* [AANGELEVERD FRAGMENT]:
Advies AG aan Hoge Raad: verplichte anticonceptie geen vorm van gedwongen zorg onder de Wet verplichte geestelijke gezondheidszorg

2 september 2022

Kan de rechter op basis van de Wet verplichte geestelijke gezondheidszorg (Wvggz) verplichte anticonceptie als een vorm van gedwongen zorg opleggen? Die vraag moet volgens advocaat-generaal (AG) Lückers ontkennend worden beantwoord. Dat staat in een advies aan de Hoge Raad, een zogenoemde conclusie, dat vandaag is uitgebracht in de eerste zaak die hierover aan de Hoge Raad is voorgelegd.

* [OPDRACHT]:
Beantwoord kort de volgende vragen over het fragment over verplichte anticonceptie.
(a) Op welke datum is het fragment gedateerd?
(b) Door welke advocaat-generaal is het advies uitgebracht?
(c) Hoe moet volgens die advocaat-generaal de vraag over verplichte anticonceptie worden beantwoord?
De items hebben geen verband met het fragment.

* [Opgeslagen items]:

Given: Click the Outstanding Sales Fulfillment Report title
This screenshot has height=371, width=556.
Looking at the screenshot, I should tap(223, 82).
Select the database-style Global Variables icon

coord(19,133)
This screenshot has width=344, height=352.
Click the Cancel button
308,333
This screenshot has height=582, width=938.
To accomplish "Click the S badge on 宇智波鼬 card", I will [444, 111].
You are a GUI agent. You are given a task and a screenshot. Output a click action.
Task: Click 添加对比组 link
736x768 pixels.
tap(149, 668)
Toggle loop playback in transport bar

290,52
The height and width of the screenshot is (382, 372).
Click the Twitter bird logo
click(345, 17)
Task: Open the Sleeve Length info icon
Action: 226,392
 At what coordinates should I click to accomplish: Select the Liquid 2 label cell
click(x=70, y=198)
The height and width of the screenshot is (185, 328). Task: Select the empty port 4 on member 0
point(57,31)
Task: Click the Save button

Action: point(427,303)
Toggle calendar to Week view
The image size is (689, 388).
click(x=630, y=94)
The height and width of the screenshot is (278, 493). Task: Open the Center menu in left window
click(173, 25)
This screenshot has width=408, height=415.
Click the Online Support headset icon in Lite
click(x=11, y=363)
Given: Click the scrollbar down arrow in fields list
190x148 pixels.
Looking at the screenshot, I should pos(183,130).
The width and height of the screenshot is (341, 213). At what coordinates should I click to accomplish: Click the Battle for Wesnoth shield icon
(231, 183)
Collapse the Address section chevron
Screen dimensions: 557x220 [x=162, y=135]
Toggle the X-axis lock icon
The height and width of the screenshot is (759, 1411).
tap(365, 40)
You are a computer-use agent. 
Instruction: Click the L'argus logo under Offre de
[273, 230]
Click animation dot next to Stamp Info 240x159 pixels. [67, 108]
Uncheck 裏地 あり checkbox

* [ANTWOORD]:
(a) 2 september 2022
(b) Lückers
(c) Ontkennend